Что красиво — знал, верно. Но Смотритель в отличие от графа еще ощущал тяжесть костюма, и его не по-летнему душную плотность и представлял с тоской, как станет потеть в комнате-шкафу, где и в одной тонкой шелковой рубахе сидеть жарковато, а уж к черном с золотом… Но, как уверяют соотечественники графа Монферье, noblesse oblige, то есть положение обязывает, а положение у графа нынче было куда как высоким: он целенаправленно рулил к Началу, то есть, если спрыгнуть с котурнов, собирался начать менто-коррекцию, вполне привычное дело, которое, однако, всегда вызывало по первости некое волнение, отчего и — черное с золотом.
Своего рода праздник. Первый школьный звонок. Первое причастие. Первый поцелуй. Первая брачная ночь. И прочее — по выбору. А следом всегда — будни…
Так и пошел — как на праздник.
2
Уилла разбудил мальчик из трактира, принесший корзину, полную еды, плюс пару бутылок французского красного…
(ну не из Лангедока, ну из Бордо, так и это в Лондоне надо сильно постараться найти, спасибо пройдохе-трактирщику! Да Уилл и не знал разницы)…
потому что Смотритель, будучи простым французским графом, желал отметить Начало…
(первый звонок, первое причастие, первую брачную ночь)…
именно хорошим красным, пусть даже бордоским. Хотя последняя оговорка — она к графу, а Смотритель как раз предпочитал бордоское, а лангедокское он считал слишком жестким и с чересчур резковатым ароматом. Но это мнение он имел в двадцать третьем веке, а здесь, в шестнадцатом, он мог засунуть его куда следует и не выступать не по делу.
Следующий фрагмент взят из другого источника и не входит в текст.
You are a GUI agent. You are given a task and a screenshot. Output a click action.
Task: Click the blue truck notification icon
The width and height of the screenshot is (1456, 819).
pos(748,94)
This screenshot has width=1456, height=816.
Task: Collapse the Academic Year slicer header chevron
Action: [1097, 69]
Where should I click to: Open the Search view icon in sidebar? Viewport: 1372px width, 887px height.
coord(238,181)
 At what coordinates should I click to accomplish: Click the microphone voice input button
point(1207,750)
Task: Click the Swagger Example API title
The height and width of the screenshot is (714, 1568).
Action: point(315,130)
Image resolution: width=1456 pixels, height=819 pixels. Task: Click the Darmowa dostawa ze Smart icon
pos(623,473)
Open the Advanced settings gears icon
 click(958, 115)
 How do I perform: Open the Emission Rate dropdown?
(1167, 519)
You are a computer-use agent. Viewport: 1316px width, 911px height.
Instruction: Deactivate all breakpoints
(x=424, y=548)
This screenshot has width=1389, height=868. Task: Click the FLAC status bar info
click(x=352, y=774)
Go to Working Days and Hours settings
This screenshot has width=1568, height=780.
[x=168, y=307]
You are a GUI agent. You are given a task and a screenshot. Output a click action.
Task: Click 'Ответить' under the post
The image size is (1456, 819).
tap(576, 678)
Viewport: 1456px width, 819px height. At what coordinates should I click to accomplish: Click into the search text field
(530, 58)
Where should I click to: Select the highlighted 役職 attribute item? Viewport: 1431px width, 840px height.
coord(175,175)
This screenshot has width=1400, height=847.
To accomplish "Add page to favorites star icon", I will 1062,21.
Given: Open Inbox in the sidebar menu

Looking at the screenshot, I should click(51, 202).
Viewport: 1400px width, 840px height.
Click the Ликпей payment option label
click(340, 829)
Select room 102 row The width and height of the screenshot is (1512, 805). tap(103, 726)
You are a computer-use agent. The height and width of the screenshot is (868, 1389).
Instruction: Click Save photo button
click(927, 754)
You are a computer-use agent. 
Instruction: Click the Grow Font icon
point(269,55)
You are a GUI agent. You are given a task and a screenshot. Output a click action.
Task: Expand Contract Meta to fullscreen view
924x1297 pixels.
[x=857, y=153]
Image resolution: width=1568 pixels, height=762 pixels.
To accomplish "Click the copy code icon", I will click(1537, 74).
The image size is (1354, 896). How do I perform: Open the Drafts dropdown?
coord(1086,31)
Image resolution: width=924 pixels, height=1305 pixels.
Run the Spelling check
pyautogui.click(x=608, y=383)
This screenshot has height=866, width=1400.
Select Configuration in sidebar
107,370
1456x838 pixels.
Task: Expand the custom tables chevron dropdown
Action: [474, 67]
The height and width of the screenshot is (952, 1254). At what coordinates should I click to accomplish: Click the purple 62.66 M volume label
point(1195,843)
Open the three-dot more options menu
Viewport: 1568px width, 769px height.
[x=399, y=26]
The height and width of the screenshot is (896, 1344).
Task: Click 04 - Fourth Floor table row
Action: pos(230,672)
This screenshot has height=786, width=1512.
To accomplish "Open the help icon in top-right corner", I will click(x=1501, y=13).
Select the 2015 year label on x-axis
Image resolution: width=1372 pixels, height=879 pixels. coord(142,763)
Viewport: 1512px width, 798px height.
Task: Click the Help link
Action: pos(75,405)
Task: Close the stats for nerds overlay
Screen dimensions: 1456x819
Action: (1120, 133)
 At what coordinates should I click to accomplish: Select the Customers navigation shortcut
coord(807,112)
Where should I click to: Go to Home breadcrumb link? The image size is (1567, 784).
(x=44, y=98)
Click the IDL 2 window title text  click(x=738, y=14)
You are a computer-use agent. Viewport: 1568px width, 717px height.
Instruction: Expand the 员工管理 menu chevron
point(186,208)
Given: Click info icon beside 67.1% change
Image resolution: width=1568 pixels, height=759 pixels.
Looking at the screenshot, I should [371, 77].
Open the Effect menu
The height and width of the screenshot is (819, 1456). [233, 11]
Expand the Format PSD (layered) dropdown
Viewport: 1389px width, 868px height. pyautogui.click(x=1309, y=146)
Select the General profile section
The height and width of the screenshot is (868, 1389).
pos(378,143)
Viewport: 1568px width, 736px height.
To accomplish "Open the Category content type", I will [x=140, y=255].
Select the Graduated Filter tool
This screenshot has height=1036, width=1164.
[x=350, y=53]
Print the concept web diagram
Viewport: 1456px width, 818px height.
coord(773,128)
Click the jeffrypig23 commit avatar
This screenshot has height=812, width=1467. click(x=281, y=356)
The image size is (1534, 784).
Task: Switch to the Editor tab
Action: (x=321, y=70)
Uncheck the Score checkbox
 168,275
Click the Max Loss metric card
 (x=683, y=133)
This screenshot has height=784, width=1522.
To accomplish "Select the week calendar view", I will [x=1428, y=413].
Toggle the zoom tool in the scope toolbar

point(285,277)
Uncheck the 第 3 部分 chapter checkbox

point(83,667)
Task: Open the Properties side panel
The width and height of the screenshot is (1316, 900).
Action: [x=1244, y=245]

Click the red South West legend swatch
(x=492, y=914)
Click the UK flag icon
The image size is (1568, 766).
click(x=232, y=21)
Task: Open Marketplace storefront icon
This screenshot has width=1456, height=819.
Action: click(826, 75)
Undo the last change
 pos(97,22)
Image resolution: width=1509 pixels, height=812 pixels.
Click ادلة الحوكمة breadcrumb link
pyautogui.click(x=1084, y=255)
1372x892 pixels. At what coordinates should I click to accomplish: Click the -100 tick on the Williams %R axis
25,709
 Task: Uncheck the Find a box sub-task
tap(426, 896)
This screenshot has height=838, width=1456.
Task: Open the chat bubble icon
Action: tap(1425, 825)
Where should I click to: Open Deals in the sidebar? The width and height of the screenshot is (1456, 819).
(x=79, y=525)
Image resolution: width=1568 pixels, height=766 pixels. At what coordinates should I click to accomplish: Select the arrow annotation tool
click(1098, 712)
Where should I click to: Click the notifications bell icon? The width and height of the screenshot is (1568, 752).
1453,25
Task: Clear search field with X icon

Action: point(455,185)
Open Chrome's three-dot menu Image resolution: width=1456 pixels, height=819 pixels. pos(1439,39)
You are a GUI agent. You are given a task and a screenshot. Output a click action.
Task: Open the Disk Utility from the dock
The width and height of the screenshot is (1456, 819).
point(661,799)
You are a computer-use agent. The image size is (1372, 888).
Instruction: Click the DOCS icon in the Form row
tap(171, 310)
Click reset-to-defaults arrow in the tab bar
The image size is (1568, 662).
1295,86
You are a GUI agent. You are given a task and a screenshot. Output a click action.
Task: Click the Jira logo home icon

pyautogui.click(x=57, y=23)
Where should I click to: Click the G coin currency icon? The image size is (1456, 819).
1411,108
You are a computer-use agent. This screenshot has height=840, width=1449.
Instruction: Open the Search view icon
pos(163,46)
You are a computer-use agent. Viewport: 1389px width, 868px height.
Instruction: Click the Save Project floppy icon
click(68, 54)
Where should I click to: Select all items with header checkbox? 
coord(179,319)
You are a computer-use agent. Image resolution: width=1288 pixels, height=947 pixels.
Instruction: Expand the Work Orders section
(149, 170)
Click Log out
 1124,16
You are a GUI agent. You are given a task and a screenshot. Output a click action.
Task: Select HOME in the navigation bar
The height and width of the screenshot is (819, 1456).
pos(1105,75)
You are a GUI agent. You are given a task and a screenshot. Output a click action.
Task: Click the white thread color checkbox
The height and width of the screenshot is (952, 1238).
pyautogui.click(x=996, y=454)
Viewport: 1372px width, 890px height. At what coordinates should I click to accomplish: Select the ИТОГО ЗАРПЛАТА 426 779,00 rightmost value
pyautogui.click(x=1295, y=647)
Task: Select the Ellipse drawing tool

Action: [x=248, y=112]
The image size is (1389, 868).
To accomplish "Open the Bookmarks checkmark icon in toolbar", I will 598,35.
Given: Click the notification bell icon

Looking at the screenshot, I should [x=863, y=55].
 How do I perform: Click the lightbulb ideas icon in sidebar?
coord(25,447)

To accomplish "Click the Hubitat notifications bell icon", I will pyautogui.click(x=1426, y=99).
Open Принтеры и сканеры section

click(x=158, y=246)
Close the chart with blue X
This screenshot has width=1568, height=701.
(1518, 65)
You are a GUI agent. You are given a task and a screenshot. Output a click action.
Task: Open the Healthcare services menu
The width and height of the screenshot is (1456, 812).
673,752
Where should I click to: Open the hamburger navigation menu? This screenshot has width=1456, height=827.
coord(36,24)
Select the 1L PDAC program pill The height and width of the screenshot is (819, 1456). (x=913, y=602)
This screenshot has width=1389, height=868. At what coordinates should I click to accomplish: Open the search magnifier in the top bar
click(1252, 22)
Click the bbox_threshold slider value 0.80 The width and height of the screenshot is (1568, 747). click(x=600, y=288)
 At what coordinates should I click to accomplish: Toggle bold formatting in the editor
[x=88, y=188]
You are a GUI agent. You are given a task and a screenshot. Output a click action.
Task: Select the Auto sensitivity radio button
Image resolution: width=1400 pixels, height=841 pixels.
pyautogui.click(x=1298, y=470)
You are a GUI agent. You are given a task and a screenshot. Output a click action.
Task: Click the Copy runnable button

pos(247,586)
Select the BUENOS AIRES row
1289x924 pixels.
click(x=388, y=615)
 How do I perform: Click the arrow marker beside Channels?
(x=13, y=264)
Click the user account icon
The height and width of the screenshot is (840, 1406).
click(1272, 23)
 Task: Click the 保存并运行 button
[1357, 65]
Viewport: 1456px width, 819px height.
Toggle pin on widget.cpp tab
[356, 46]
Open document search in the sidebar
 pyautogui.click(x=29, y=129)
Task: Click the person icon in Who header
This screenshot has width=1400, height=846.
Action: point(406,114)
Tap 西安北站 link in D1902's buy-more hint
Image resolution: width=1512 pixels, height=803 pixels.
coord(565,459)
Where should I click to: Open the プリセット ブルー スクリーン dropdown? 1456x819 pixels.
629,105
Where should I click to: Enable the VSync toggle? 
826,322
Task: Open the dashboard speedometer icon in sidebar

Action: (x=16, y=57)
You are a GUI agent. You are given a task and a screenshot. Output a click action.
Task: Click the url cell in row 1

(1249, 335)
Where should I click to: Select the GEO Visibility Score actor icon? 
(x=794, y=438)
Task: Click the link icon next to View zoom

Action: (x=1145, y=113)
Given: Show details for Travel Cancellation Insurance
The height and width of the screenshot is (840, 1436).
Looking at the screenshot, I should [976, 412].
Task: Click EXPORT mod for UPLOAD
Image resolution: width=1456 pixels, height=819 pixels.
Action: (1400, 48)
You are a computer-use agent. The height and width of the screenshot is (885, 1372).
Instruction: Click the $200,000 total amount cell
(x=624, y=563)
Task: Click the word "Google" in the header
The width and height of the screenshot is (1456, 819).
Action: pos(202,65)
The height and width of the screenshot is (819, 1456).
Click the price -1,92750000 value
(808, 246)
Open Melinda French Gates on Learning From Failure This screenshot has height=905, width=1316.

Явление посыльного для Уилла, страдавшего от головной боли, тяжести в подреберье и отвратительного вкуса во рту, стало сюрпризом — приятным и неприятным одновременно. Приятным — потому что он сразу углядел залитые сургучом горлышки винных бутылок, содержимое коих могло избавить Уилла от двух, по крайней мере, последних ощущений. А может, и от первого: кто знает, как действует по утрам бордоское? Уж только не Шекспир, ему такая роскошь не по карману. А неприятным — потому что сама мысль о еде вызывала у него резкое обострение всех трех ощущений сразу.
Пока он приходил в себя после тяжкого ночного забытья и разглядывал нежданный подарок, в дверях появился сам граф Монферье — весь в черном с золотом одеянии, прекрасный и лучезарный, похожий на некое небесное видение, которым, не исключено, он и был.
Но небесное видение немедленно по явлении Уиллу обрело голос, а стало быть, и реальность. Оно сказало:
— Долго спишь. А дела, замечу, не ждут.
— Какие дела? — спросил Уилл.
А может, ему это только показалось, что спросил, потому что губы не очень слушались хозяина, и уж как произнесенное вылетело — не ему судить.
Но граф понял.
— Великие, естественно, — объяснил он.
Снял берет, швырнул его на пол, сбросил с табурета таз, который с мерзким и рвущим больную душу Уилла звоном брякнулся на пол, а сам уселся на оный табурет. В смысле, граф уселся. И ноги вытянул. В лиловых чулках. И испанских туфлях.
— Мне плохо, — осторожно (как гость отреагирует?), но честно заявил Уилл.